[start of GIVEN DATA]

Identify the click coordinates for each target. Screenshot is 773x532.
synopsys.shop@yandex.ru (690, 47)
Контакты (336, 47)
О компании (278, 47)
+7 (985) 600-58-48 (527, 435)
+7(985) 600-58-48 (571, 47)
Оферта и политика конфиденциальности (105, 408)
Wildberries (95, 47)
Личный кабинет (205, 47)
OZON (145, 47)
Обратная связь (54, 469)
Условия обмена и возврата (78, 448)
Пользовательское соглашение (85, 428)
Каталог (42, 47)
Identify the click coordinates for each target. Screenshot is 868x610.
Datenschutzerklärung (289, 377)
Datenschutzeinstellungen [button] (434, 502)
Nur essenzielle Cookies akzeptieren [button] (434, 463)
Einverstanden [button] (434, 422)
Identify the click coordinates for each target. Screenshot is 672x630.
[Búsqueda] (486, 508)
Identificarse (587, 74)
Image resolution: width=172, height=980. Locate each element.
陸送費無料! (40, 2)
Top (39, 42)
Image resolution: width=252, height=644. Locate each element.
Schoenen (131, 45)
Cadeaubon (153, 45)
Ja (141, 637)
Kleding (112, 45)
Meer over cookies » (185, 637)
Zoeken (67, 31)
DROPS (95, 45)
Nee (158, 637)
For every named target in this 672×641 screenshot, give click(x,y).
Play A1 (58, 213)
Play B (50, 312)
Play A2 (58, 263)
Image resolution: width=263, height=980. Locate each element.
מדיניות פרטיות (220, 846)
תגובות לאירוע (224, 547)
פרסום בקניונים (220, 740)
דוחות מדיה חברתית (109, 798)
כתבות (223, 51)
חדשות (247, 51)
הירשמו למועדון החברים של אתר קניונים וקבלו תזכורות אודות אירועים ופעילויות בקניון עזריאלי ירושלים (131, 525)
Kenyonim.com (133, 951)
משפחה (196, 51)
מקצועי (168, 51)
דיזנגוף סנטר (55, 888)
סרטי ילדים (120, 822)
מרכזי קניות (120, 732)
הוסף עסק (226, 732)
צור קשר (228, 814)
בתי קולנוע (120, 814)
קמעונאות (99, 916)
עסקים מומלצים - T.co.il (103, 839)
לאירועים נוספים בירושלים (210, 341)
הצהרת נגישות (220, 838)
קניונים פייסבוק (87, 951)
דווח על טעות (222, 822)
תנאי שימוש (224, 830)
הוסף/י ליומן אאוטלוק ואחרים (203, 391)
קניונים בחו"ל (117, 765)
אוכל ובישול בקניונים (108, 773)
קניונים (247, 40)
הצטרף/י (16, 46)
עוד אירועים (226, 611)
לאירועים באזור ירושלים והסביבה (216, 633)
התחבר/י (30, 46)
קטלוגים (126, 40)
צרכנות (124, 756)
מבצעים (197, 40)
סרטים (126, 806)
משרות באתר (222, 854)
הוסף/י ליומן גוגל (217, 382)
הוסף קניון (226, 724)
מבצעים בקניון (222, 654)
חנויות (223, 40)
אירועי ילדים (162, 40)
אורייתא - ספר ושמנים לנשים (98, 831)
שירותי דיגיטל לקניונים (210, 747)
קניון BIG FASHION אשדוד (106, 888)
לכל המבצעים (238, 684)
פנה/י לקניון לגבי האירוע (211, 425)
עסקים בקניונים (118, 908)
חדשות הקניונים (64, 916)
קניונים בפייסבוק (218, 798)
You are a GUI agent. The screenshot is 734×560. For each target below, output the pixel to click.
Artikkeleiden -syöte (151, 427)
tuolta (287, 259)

[end of GIVEN DATA]

* _PROBLEM STATEMENT_
Copy every row above word for word, changing nothing and leaving nothing out.

* _ANSWER BELOW_
Identify the click coordinates for each target. Screenshot is 773x532.
synopsys.shop@yandex.ru (690, 47)
Контакты (336, 47)
О компании (278, 47)
+7 (985) 600-58-48 (527, 435)
+7(985) 600-58-48 (571, 47)
Оферта и политика конфиденциальности (105, 408)
Wildberries (95, 47)
Личный кабинет (205, 47)
OZON (145, 47)
Обратная связь (54, 469)
Условия обмена и возврата (78, 448)
Пользовательское соглашение (85, 428)
Каталог (42, 47)
Identify the click coordinates for each target. Screenshot is 868x610.
Datenschutzerklärung (289, 377)
Datenschutzeinstellungen [button] (434, 502)
Nur essenzielle Cookies akzeptieren [button] (434, 463)
Einverstanden [button] (434, 422)
Identify the click coordinates for each target. Screenshot is 672x630.
[Búsqueda] (486, 508)
Identificarse (587, 74)
Image resolution: width=172, height=980. Locate each element.
陸送費無料! (40, 2)
Top (39, 42)
Image resolution: width=252, height=644. Locate each element.
Schoenen (131, 45)
Cadeaubon (153, 45)
Ja (141, 637)
Kleding (112, 45)
Meer over cookies » (185, 637)
Zoeken (67, 31)
DROPS (95, 45)
Nee (158, 637)
For every named target in this 672×641 screenshot, give click(x,y).
Play A1 (58, 213)
Play B (50, 312)
Play A2 (58, 263)
Image resolution: width=263, height=980. Locate each element.
מדיניות פרטיות (220, 846)
תגובות לאירוע (224, 547)
פרסום בקניונים (220, 740)
דוחות מדיה חברתית (109, 798)
כתבות (223, 51)
חדשות (247, 51)
הירשמו למועדון החברים של אתר קניונים וקבלו תזכורות אודות אירועים ופעילויות בקניון עזריאלי ירושלים (131, 525)
Kenyonim.com (133, 951)
משפחה (196, 51)
מקצועי (168, 51)
דיזנגוף סנטר (55, 888)
סרטי ילדים (120, 822)
מרכזי קניות (120, 732)
הוסף עסק (226, 732)
צור קשר (228, 814)
בתי קולנוע (120, 814)
קמעונאות (99, 916)
עסקים מומלצים - T.co.il (103, 839)
לאירועים נוספים בירושלים (210, 341)
הצהרת נגישות (220, 838)
קניונים פייסבוק (87, 951)
דווח על טעות (222, 822)
תנאי שימוש (224, 830)
הוסף/י ליומן אאוטלוק ואחרים (203, 391)
קניונים בחו"ל (117, 765)
אוכל ובישול בקניונים (108, 773)
קניונים (247, 40)
הצטרף/י (16, 46)
עוד אירועים (226, 611)
לאירועים באזור ירושלים והסביבה (216, 633)
התחבר/י (30, 46)
קטלוגים (126, 40)
צרכנות (124, 756)
מבצעים (197, 40)
סרטים (126, 806)
משרות באתר (222, 854)
הוסף/י ליומן גוגל (217, 382)
הוסף קניון (226, 724)
מבצעים בקניון (222, 654)
חנויות (223, 40)
אירועי ילדים (162, 40)
אורייתא - ספר ושמנים לנשים (98, 831)
שירותי דיגיטל לקניונים (210, 747)
קניון BIG FASHION אשדוד (106, 888)
לכל המבצעים (238, 684)
פנה/י לקניון לגבי האירוע (211, 425)
עסקים בקניונים (118, 908)
חדשות הקניונים (64, 916)
קניונים בפייסבוק (218, 798)
You are a GUI agent. The screenshot is 734×560. For each target below, output the pixel to click.
Artikkeleiden -syöte (151, 427)
tuolta (287, 259)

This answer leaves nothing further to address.